(Stored records)
┌──

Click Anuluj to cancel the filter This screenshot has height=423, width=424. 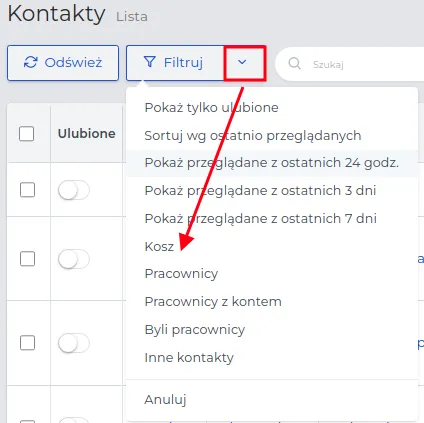(x=272, y=399)
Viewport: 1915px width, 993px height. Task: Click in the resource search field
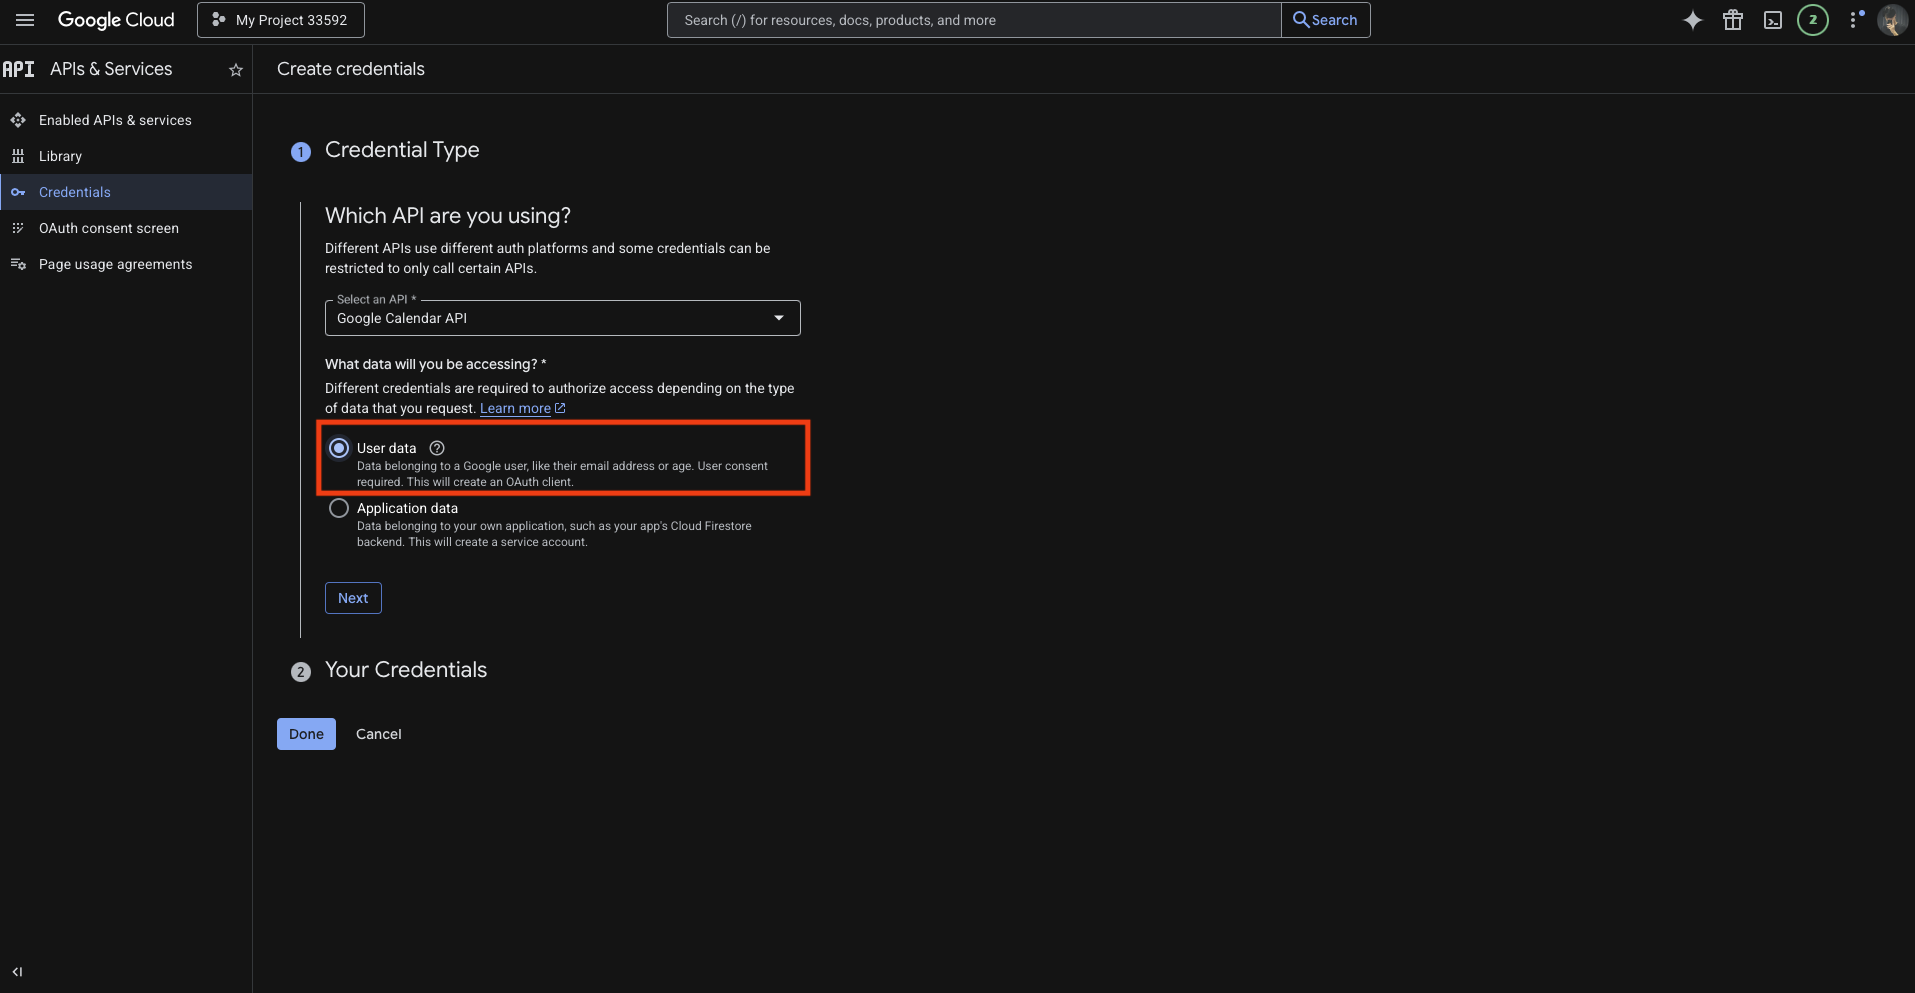(974, 20)
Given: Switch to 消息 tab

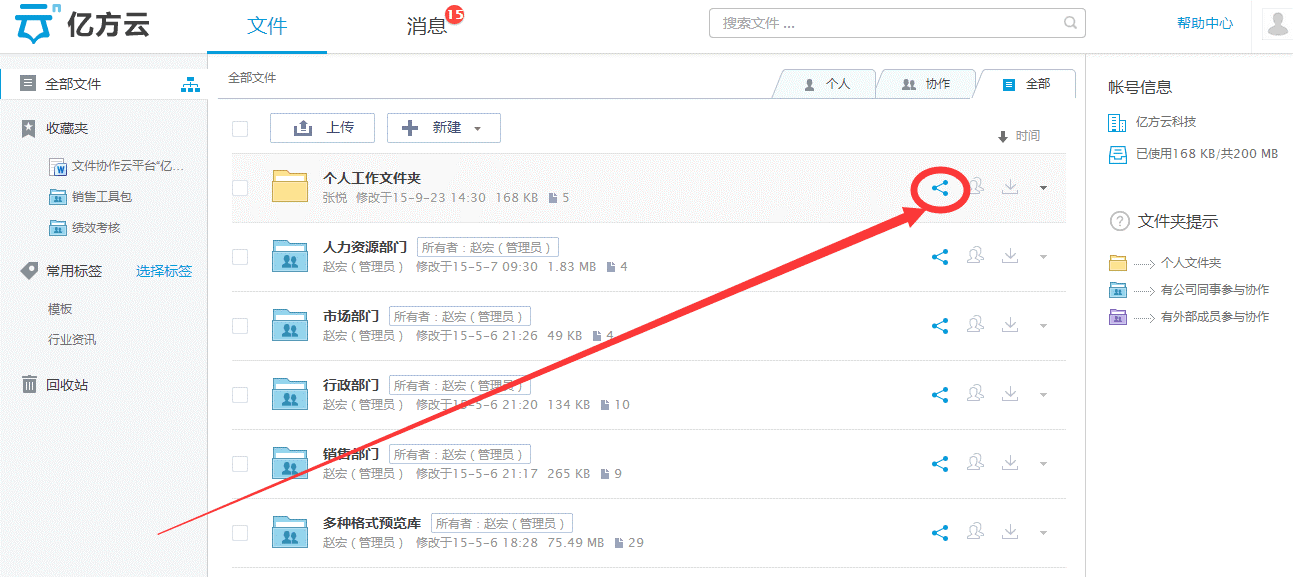Looking at the screenshot, I should click(x=427, y=26).
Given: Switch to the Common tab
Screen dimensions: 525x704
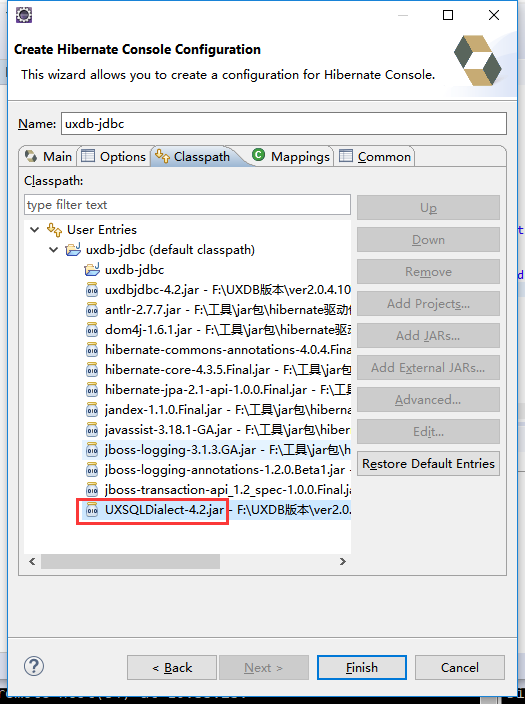Looking at the screenshot, I should tap(375, 157).
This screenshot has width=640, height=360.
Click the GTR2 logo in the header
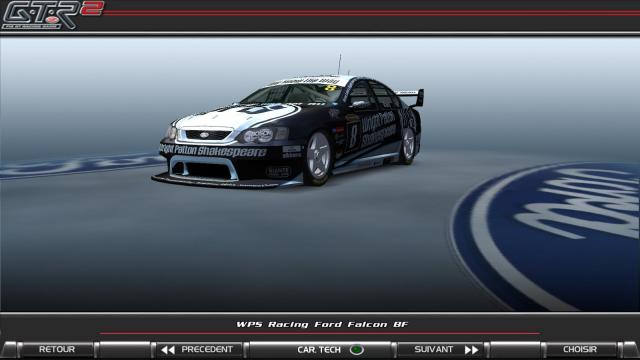coord(52,15)
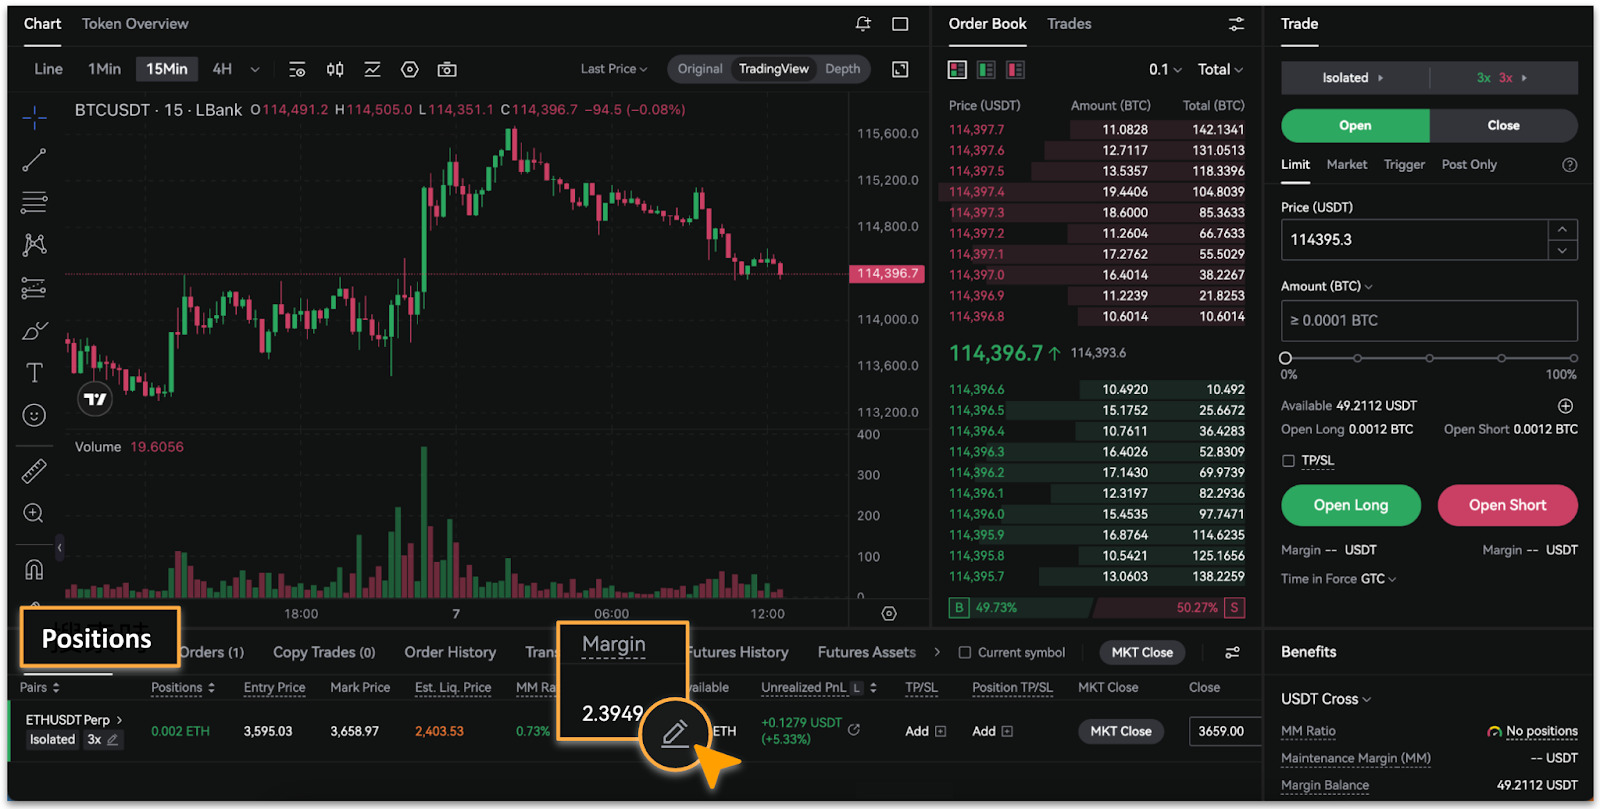Open order book settings sliders icon
The image size is (1600, 809).
1236,24
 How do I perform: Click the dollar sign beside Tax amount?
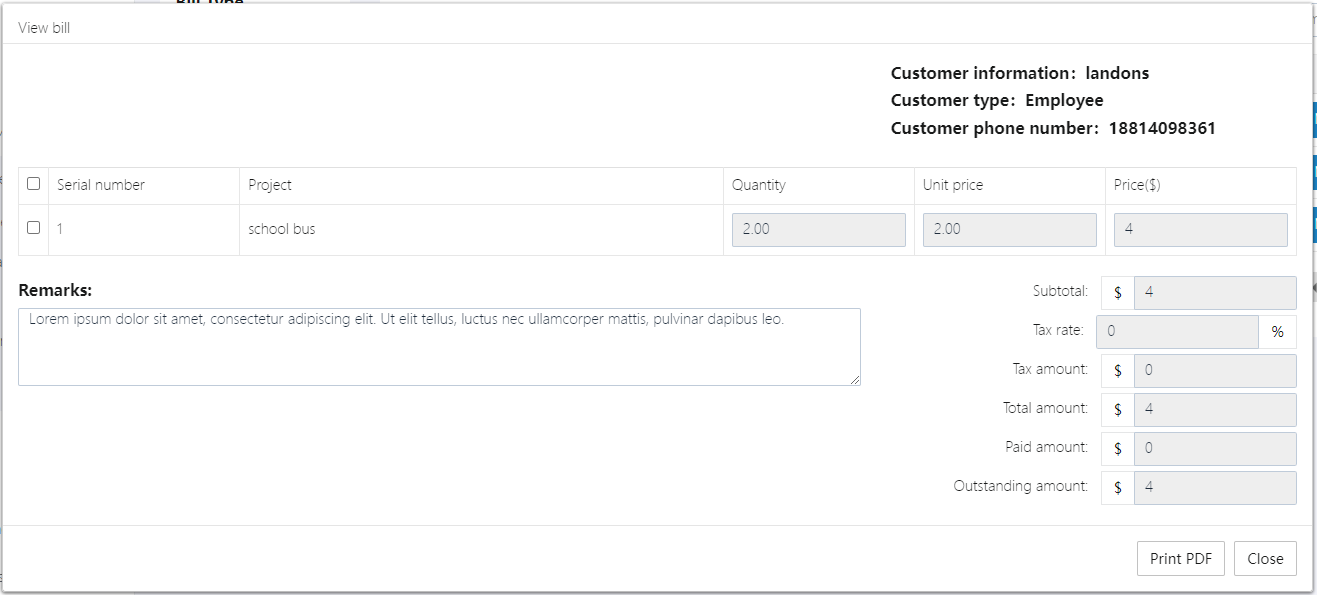pos(1117,371)
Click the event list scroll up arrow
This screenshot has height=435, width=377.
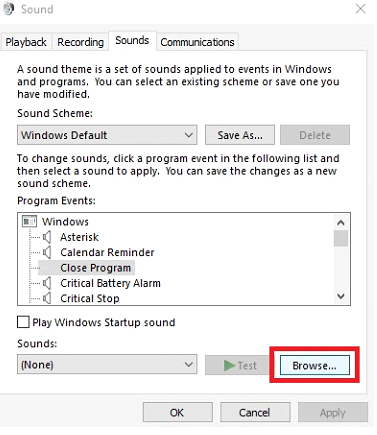pyautogui.click(x=341, y=222)
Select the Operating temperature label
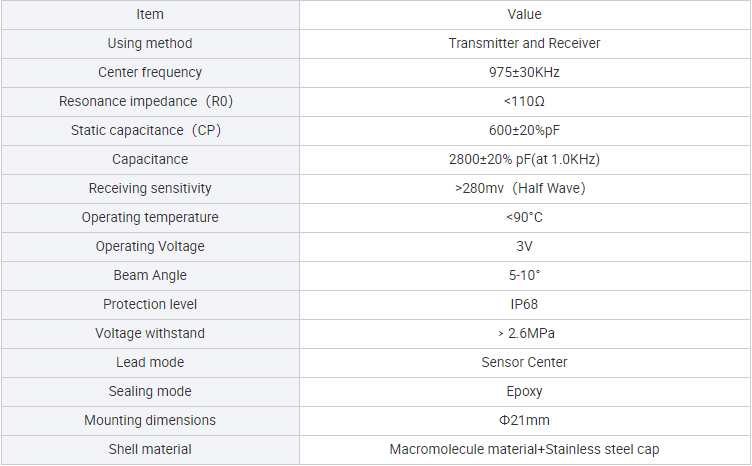 (x=150, y=218)
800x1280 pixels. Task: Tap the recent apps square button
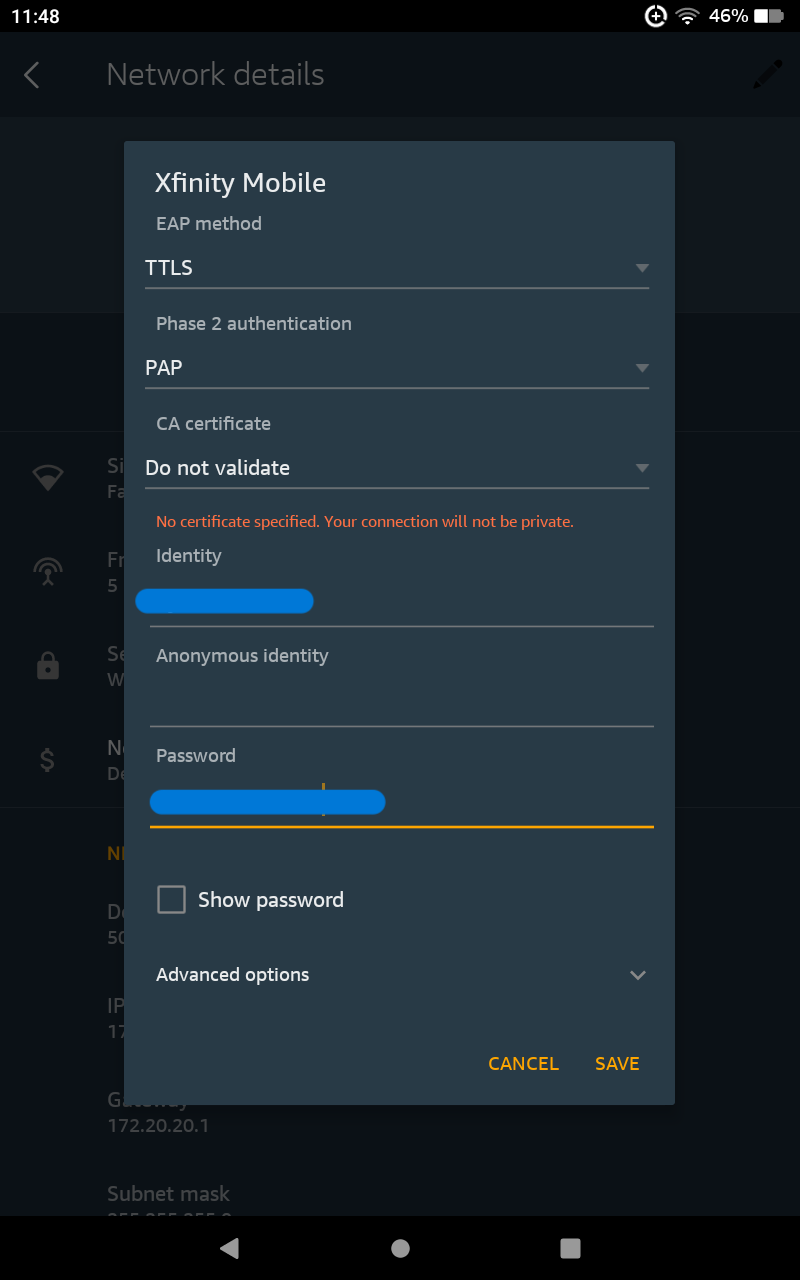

└──

▸ **What to work on**
Copy exactly the lines from the line that contains "Viewport: 1915px width, 993px" through the last line of the records above, both ends included, but leave out the pictures.

▸ **Answer to this task**
Viewport: 1915px width, 993px height. Task: Click in the resource search field
(974, 20)
Given: Switch to 消息 tab

Looking at the screenshot, I should click(x=427, y=26).
Given: Switch to the Common tab
Screen dimensions: 525x704
Looking at the screenshot, I should tap(375, 157).
This screenshot has width=640, height=360.
Click the GTR2 logo in the header
coord(52,15)
Open order book settings sliders icon
The image size is (1600, 809).
1236,24
 How do I perform: Click the dollar sign beside Tax amount?
pos(1117,371)
Click the event list scroll up arrow
This screenshot has height=435, width=377.
pyautogui.click(x=341, y=222)
Select the Operating temperature label
 (x=150, y=218)
800x1280 pixels. Task: Tap the recent apps square button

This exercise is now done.